SSH public key authentication relies on asymmetric cryptography to generate a public and private key pair. The public key remains on the target (remote) machine, while the private key (and passphrase) is stored in Tower as a credential. The key pair is used to authenticate a Tower connection with your SSH-enabled environment.

All credentials are (AES-256) encrypted before secure storage and not exposed in an unencrypted way by any Tower API.

Create an SSH key pair

To use SSH public key authentication:

  • The remote system must have a version of SSH installed. This guide assumes the remote system uses OpenSSH. If you are using a different version of SSH, the key generation steps may differ.
  • The SSH public key must be present on the remote system (usually in ~/.ssh/authorized_keys).

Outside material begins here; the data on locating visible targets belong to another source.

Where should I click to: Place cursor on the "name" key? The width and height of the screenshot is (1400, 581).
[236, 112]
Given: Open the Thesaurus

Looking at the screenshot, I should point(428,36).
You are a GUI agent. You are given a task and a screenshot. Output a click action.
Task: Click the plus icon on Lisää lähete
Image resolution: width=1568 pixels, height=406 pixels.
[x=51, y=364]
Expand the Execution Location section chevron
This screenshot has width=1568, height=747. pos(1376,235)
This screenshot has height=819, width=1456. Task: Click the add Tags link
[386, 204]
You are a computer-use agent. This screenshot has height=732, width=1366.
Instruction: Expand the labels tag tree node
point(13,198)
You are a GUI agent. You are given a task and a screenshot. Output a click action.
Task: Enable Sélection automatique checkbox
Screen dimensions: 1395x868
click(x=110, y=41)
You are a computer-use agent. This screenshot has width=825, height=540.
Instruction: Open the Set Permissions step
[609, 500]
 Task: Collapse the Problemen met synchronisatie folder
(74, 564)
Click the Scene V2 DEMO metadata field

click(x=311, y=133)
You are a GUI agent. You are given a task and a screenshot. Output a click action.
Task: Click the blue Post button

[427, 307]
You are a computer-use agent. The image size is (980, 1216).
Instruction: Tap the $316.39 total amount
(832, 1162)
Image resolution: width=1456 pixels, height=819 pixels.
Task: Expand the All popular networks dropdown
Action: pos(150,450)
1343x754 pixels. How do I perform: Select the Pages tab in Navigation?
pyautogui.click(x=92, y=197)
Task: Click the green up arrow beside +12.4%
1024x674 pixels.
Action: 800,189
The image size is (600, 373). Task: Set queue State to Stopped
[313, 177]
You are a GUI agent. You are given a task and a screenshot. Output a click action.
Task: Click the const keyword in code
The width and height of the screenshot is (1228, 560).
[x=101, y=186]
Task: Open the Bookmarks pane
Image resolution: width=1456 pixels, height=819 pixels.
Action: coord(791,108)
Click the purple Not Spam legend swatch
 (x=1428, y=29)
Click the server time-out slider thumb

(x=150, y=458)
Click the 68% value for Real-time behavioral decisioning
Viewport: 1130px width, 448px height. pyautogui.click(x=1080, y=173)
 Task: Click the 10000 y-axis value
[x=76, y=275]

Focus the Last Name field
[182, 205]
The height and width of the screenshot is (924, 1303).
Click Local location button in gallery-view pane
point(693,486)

To generate an SSH key pair:

  1. From the target machine, open a terminal and run ssh-keygen.
  2. Follow the prompts to:
    • specify a file path and name (or keep the default)
    • specify a passphrase (recommended)
  3. Navigate to the target folder (default /home/user/.ssh/id_rsa) and open the private key file with a plain text editor.
  4. Copy the private key file contents before navigating to Tower.

Create an SSH credential in Tower

  • From an organization workspace: navigate to the Credentials tab and select Add Credentials.

  • From your personal workspace: select Your credentials from the user top-right menu, then select Add credentials.

PropertyDescriptionExample
NameA unique name for the credentials using alphanumeric characters, dashes, or underscores.my-ssh-creds
ProviderCredential typeSSH
SSH private keyThe SSH private key file contents.-----BEGIN OPENSSH PRIVATE KEY-----b3BlbnNza....
PassphraseSSH private key passphrase (recommended). If your key pair was created without a passphrase, leave this blank.

Once the form is complete, select Add. The new credential is now listed under the Credentials tab.